It has become a tradition to end the year with my seniors by writing speeches. Each student writes a commencement speech to deliver to the rest of the class, and I write one as well. Here is my message to this year's graduating class, who are headed out into a world that desperately needs their intellect, creativity, empathy, and passion. 

This year, for the first time, I also made a recorded version posted to YouTube. You watch that here or read the transcript below. Feel free to share. 

Fourth marking period is normally my favorite marking period with seniors. I can jettison diction, and due dates, and debate skills and just chat about where you are going next year, what you hope to become. I lean on my desk after class, the smell of fresh cut grass wafting through windows on waves of heat, and hear about your dreams taking shape. Your excitement reverberates off the cinderblock. Your energy hums louder than the fluorescent lights. In the minutes between classes we talk about nothing and everything, and slowly you prepare to leave. Slowly, I prepare to see you go.

That has been stolen and I feel the loss of this pandemic in all those missed conversations. To those fortunate enough to have avoided COVID-19: I hope you remain safe and healthy. For those whose family members have lost their jobs: I hope they are back to work soon. For those whose loved ones have passed away from the disease: I am profoundly sorry. 

Your senior year has been decimated by this pandemic and I want to take a moment to mourn that loss together.
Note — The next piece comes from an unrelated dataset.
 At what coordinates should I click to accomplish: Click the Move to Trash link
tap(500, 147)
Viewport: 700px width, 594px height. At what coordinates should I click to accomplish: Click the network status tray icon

So here is an incomplete list of things you have lost. Senior trip and all its Mickey-eared magic. Prom, prom dresses, prom pictures, proma, promenade. You have missed trying to pin a boutonniere to your date’s lapel, the frenetic sweat-soaked dance floor, the ride to the shore where for one weekend the salt air smells only of adventure, and excitement, and the boundless future. Graduation - at least in all its normal crowded, beach-ball-tossing, sun-drenched, air horn-blaring, what’s-he-wearing-under-that-gown glory. You have lost yearbook signings. You have lost the time of year when hugs pass from person to person more easily than this virus. 

I am sure some of you are worried that you have been robbed of some of the best experiences of your lives, because people keep telling you that high school is the best time of your lives. That is unequivocally wrong. I really enjoyed high school, but now at age forty-four, there is not a single experience from high school that remains on any top-ten list in my life. I could not tell you who I went to prom with, or recount a single memory from my senior trip. Don’t believe anyone who tells you these are the best years of your lives. You are just starting out. So, try to move quickly beyond mourning the losses of these last few months and instead look to the future. 

The world needs your help. 

Cities all across America have been burning this past week. After watching George Floyd’s murder the righteous outrage of peaceful protests have spilled over to violence and destruction. Again we are forced to look at the systemic racism of this country that has created, and continues to create, two very different Americas depending on your race. 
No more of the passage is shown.